►

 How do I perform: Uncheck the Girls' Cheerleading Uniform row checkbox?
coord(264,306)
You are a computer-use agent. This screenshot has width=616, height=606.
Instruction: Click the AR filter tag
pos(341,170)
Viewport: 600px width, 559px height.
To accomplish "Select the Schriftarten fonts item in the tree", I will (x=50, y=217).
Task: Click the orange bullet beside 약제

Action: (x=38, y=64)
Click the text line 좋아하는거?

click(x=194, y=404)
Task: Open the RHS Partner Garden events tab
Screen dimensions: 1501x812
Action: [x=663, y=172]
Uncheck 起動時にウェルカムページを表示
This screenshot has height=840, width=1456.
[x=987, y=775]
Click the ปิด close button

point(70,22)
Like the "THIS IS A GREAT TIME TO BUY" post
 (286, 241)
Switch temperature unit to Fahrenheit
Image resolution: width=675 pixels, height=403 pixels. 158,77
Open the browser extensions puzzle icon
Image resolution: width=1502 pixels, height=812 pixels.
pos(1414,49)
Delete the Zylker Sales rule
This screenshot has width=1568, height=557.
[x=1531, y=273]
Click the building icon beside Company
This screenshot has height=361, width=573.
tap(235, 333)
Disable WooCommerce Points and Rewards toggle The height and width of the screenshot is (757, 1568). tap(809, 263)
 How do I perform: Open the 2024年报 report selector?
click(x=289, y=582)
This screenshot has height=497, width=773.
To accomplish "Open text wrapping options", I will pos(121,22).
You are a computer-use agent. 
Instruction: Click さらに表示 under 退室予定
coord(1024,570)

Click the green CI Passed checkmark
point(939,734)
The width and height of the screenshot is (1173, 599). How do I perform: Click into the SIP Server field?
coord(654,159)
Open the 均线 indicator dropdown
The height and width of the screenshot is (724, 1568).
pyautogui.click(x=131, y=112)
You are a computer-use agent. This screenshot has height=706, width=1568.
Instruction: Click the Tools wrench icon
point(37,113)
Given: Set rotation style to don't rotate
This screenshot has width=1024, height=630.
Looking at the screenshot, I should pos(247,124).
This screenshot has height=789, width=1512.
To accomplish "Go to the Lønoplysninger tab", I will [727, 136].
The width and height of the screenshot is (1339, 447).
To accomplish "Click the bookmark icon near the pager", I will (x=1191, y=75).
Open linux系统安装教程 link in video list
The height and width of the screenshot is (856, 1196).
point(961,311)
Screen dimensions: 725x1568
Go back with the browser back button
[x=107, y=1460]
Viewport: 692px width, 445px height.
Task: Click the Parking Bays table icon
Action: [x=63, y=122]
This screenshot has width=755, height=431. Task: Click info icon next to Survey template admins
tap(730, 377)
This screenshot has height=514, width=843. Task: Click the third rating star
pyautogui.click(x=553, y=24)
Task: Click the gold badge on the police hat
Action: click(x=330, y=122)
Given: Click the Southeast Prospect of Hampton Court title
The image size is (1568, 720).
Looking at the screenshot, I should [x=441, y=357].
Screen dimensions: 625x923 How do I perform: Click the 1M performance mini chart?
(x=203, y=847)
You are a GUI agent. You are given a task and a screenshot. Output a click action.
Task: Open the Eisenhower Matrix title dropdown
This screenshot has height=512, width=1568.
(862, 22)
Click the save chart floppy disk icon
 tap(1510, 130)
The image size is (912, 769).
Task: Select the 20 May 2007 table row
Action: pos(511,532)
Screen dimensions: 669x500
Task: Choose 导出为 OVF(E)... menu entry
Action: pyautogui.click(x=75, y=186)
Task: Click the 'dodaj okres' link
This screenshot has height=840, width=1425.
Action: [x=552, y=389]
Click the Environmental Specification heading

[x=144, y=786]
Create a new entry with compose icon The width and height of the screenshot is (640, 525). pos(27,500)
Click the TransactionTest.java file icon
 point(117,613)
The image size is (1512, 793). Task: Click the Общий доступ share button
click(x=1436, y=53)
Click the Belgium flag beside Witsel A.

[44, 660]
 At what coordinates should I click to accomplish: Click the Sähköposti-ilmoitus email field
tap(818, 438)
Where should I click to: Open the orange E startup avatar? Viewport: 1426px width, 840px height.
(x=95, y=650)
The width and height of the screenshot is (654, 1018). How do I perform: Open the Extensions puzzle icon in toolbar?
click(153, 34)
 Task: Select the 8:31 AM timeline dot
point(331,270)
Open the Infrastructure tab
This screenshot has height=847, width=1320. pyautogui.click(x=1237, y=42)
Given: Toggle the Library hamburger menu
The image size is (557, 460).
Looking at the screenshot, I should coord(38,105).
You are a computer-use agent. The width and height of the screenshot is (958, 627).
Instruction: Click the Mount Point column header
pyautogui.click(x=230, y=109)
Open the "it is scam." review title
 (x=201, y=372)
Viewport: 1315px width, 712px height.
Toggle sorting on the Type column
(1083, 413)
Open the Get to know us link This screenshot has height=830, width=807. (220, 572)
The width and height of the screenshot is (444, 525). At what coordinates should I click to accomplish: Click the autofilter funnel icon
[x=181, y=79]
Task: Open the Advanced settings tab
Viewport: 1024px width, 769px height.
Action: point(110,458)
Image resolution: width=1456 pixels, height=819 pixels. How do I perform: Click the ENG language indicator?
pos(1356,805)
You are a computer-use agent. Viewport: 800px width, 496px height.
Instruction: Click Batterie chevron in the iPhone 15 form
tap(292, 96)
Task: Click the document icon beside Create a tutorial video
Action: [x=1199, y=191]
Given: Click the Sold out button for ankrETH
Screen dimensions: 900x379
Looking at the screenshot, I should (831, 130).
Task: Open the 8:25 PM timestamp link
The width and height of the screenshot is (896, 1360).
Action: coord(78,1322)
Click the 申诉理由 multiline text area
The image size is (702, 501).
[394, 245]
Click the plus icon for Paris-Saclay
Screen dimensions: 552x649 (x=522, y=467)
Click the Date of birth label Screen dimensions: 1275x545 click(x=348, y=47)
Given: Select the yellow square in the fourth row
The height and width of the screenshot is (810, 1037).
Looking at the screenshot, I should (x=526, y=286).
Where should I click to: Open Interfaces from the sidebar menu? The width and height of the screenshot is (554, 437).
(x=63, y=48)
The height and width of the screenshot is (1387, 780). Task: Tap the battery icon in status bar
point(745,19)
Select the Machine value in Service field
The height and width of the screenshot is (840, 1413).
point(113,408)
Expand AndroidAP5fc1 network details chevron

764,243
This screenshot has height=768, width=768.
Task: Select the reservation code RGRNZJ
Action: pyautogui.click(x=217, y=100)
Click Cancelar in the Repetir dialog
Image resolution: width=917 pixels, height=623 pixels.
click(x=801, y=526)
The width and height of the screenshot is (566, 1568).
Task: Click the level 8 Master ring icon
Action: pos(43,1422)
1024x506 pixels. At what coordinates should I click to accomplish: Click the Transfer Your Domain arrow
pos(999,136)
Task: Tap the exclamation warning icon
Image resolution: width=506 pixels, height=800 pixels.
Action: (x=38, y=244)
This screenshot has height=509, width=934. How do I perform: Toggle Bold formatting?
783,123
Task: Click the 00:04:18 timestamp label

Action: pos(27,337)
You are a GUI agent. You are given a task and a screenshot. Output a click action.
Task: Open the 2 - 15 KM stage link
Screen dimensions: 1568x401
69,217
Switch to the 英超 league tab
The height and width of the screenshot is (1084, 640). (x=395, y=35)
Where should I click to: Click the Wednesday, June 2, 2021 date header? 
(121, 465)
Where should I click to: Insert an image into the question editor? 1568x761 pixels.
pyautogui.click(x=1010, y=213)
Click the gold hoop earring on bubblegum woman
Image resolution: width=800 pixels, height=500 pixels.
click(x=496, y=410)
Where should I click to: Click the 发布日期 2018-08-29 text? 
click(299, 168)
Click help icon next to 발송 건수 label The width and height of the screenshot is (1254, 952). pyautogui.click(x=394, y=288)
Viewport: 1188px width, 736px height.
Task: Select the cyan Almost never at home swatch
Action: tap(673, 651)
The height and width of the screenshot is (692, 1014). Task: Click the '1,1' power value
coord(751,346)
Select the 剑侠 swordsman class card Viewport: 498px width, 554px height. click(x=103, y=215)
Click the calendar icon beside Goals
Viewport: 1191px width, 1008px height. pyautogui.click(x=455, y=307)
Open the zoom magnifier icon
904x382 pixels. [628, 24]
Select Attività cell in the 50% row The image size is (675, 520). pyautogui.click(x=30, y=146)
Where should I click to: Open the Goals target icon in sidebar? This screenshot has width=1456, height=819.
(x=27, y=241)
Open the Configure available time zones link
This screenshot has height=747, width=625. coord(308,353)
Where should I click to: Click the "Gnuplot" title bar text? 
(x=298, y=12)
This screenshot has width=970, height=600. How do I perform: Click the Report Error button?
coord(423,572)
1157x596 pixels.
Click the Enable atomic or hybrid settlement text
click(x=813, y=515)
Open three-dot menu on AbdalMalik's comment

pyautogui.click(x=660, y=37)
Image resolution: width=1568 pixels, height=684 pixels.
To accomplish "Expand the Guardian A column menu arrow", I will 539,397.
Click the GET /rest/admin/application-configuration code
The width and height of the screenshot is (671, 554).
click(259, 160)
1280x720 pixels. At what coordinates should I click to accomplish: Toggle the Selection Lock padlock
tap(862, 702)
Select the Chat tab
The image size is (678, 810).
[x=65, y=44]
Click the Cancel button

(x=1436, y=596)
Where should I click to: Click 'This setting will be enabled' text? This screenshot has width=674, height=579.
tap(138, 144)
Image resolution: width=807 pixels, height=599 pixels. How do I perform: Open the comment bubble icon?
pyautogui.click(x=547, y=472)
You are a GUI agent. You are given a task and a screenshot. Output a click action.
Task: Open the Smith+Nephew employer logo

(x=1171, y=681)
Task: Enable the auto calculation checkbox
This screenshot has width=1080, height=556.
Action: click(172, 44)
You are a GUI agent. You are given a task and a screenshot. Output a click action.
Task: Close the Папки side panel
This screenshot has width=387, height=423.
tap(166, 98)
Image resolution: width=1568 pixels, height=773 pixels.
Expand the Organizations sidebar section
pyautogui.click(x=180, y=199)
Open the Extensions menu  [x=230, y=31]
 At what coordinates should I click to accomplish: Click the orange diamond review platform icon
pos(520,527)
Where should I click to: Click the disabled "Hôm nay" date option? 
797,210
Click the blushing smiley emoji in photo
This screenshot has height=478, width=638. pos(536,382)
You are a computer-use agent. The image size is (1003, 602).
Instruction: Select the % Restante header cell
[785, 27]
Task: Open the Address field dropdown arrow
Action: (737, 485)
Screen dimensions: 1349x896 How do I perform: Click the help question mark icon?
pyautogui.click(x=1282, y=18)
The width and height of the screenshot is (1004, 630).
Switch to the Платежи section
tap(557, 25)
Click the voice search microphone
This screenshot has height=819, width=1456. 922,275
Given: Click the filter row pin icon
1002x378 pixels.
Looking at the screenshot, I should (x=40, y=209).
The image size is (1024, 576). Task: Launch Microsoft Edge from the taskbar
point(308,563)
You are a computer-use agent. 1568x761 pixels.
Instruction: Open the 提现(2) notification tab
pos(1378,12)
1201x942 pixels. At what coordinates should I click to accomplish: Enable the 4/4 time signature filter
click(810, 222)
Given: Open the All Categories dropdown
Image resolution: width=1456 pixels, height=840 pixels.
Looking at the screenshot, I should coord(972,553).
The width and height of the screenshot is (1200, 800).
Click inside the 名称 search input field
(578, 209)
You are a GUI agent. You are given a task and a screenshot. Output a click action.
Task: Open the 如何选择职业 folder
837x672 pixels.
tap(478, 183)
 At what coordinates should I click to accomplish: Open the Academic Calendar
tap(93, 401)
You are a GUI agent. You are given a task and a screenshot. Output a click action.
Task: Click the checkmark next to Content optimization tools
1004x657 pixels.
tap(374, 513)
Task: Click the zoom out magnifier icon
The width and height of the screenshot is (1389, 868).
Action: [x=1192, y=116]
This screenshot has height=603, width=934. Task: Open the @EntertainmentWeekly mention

◄

- [OBJECTIVE] Copy out the entries above word for word, starting at the line containing "Open three-dot menu on AbdalMalik's comment" and ending at the line containing "(x=1436, y=596)", both included.

- [COMPLETE ANSWER]
Open three-dot menu on AbdalMalik's comment

pyautogui.click(x=660, y=37)
Image resolution: width=1568 pixels, height=684 pixels.
To accomplish "Expand the Guardian A column menu arrow", I will 539,397.
Click the GET /rest/admin/application-configuration code
The width and height of the screenshot is (671, 554).
click(259, 160)
1280x720 pixels. At what coordinates should I click to accomplish: Toggle the Selection Lock padlock
tap(862, 702)
Select the Chat tab
The image size is (678, 810).
[x=65, y=44]
Click the Cancel button

(x=1436, y=596)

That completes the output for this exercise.